_Task directions:_
Once you find the line with "Viewport: 1183px width, 643px" in the entries below, return exactly every line from it through the line with "Screen dimensions: 623x578".

_Material shown:_
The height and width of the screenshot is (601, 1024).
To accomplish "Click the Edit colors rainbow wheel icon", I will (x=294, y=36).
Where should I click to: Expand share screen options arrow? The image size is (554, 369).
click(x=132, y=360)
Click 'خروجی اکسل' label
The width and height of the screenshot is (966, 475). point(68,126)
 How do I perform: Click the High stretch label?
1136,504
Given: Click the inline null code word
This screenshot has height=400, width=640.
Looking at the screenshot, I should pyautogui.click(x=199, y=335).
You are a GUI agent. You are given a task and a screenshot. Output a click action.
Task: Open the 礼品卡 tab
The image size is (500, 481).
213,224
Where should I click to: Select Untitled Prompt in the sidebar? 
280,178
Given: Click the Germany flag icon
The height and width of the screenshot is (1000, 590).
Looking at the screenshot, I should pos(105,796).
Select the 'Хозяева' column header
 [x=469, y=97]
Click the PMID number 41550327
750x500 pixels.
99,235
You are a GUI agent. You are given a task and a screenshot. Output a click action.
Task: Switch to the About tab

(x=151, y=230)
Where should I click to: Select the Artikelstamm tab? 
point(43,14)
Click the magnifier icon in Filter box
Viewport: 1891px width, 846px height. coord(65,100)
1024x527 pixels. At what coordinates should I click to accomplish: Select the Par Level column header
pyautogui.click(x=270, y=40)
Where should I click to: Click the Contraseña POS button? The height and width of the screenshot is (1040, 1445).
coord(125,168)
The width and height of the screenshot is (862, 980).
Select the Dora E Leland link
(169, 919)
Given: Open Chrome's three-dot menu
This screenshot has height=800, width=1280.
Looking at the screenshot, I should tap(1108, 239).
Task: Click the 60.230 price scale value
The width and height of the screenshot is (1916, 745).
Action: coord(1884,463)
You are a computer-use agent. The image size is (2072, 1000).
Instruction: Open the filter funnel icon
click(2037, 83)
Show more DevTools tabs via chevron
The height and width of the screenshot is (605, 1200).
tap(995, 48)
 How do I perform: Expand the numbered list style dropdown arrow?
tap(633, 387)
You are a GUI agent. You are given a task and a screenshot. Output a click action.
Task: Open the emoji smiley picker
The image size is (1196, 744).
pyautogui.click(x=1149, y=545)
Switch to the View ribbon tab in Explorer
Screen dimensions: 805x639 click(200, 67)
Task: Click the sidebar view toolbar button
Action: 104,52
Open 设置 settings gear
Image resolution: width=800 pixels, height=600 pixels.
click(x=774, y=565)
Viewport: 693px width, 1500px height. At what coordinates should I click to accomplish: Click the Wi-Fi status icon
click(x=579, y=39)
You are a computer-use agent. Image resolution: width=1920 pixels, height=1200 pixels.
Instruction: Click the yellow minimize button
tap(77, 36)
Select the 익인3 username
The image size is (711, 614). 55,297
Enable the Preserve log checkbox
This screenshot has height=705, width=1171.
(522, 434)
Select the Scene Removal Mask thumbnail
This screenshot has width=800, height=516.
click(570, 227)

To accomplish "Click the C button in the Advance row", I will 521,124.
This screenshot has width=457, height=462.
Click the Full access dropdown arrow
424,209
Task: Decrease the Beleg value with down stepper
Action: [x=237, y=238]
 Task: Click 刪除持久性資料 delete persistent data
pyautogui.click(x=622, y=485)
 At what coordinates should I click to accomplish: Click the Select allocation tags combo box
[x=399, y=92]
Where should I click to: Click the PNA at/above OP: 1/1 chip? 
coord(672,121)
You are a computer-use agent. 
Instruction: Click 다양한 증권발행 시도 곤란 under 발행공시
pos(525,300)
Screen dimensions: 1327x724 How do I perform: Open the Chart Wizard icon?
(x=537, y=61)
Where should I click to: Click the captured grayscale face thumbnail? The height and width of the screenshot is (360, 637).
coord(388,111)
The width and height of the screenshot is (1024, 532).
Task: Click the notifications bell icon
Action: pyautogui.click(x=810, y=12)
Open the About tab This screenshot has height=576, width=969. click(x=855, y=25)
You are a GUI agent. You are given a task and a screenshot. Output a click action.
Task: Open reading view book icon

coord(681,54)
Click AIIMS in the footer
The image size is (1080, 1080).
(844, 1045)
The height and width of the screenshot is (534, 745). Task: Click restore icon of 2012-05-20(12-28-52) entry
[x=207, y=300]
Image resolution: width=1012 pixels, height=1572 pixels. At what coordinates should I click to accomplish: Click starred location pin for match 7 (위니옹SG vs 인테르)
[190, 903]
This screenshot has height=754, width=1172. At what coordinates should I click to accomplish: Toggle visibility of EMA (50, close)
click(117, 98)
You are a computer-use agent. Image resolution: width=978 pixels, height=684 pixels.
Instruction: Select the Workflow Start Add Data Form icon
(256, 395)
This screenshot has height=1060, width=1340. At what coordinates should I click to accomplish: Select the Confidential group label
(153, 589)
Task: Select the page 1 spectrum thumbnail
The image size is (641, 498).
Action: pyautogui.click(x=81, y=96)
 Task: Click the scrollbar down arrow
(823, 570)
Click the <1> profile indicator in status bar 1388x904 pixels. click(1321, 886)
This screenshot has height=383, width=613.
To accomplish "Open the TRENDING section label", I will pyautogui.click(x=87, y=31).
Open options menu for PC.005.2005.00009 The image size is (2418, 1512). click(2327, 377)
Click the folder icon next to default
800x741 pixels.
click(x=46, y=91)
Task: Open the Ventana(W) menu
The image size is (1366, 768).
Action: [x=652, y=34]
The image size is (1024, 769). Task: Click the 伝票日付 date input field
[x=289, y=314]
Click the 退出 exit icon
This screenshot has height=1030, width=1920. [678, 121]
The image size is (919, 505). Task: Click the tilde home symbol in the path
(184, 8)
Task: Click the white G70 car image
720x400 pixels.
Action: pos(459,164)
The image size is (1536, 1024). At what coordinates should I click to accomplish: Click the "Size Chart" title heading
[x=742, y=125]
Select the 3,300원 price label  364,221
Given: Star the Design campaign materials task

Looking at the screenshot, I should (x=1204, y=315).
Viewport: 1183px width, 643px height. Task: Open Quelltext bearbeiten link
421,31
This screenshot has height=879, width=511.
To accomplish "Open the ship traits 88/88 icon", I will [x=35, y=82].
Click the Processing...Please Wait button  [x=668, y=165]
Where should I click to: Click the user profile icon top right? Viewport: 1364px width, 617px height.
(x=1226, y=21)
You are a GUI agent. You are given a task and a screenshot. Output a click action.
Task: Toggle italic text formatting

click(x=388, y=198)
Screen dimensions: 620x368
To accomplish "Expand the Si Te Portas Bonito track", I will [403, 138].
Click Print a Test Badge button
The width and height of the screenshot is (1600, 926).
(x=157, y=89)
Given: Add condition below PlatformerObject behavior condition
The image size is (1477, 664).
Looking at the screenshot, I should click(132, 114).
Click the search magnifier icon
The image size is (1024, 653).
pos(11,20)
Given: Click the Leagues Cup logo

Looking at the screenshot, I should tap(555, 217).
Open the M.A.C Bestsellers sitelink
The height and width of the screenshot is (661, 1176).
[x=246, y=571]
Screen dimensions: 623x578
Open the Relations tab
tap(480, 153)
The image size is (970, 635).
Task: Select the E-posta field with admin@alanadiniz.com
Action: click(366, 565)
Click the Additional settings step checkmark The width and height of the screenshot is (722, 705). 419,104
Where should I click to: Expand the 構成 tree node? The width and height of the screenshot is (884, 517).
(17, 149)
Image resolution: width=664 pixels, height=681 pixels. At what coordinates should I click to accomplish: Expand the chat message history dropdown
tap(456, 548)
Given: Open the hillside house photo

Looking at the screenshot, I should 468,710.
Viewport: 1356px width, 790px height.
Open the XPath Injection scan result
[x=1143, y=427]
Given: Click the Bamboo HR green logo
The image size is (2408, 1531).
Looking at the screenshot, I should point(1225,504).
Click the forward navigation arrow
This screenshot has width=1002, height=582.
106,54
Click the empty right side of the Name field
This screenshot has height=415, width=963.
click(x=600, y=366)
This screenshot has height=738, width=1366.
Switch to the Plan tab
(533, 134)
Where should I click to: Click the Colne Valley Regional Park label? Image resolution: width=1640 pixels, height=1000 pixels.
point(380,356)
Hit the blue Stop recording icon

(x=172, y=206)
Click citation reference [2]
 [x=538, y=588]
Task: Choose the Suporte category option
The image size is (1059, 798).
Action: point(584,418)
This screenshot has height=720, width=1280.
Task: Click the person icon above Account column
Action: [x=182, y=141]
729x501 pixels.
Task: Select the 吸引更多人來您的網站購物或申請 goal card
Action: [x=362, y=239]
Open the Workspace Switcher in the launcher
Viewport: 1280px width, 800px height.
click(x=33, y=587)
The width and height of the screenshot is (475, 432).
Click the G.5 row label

_Exercise response:_
Viewport: 1183px width, 643px height. Task: Open Quelltext bearbeiten link
421,31
This screenshot has height=879, width=511.
To accomplish "Open the ship traits 88/88 icon", I will [x=35, y=82].
Click the Processing...Please Wait button  [x=668, y=165]
Where should I click to: Click the user profile icon top right? Viewport: 1364px width, 617px height.
(x=1226, y=21)
You are a GUI agent. You are given a task and a screenshot. Output a click action.
Task: Toggle italic text formatting

click(x=388, y=198)
Screen dimensions: 620x368
To accomplish "Expand the Si Te Portas Bonito track", I will [403, 138].
Click Print a Test Badge button
The width and height of the screenshot is (1600, 926).
(x=157, y=89)
Given: Add condition below PlatformerObject behavior condition
The image size is (1477, 664).
Looking at the screenshot, I should click(132, 114).
Click the search magnifier icon
The image size is (1024, 653).
pos(11,20)
Given: Click the Leagues Cup logo

Looking at the screenshot, I should tap(555, 217).
Open the M.A.C Bestsellers sitelink
The height and width of the screenshot is (661, 1176).
[x=246, y=571]
Screen dimensions: 623x578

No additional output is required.